Campaign Performance Analysis

Synopsis

Problem Statement

XYZ is an American retailing company with a distribution network of retail offline stores and strong loyal customer database. Marketing team of XYZ runs multiple campaigns across year to promote sales for targeted product category or brand for specific time period. XYZ also send weekly Mailers to customers to increase impressions and eventually purchase for certain product lines. XYZ has run thirty targeted campaigns in last two years and wants to see the performance of campaigns in terms of customers’ response rate, increased number of transactions and overall revenue generated. Marketing team will like to know impact of customer demographics and psychographic characteristics on customer’s response to campaign to fine tune the target audience for future campaigns

Methodology

Problem statement is divided into four smaller problems which are combined together to achieve the desired output. First part of the puzzle talks about XYZ’s customers profile which will help marketing team to understand who our customers are. As a second step, effect of each demographic attribute on probability of customer responding to a particular campaign has been studied. Similarly, behavioral attributes and their impact on overall response rate has been analyzed in third section of the analysis. Behavioral attributes have been engineered from transaction and campaign response datasets. In the end, demographics and behavioral attributes are leveraged to train model for predicting customer’s response to campaign with the help of Random Forest machine learning algorithm.

Task statement: In the campaign performance analysis, how many targeted campaigns has XYZ run in the last two years?

Data provided:
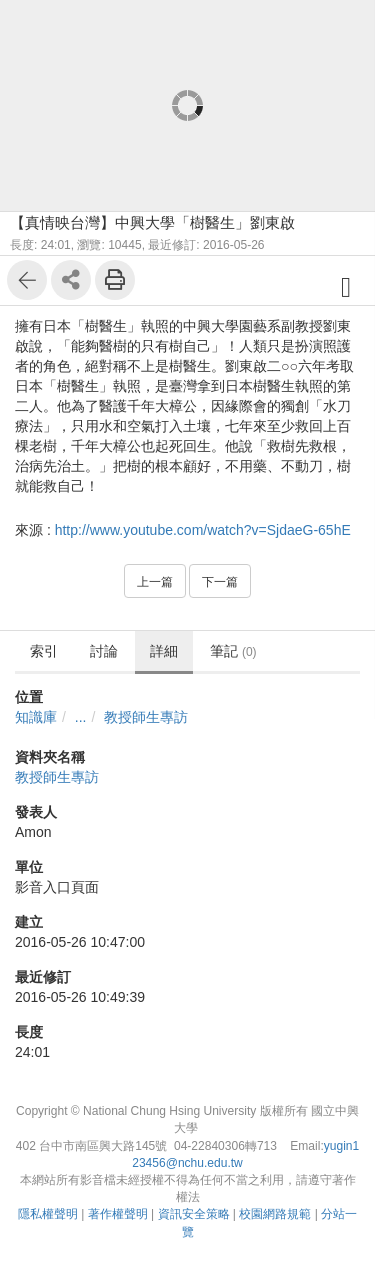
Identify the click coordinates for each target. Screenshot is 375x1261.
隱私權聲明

Solution to this problem: Thirty.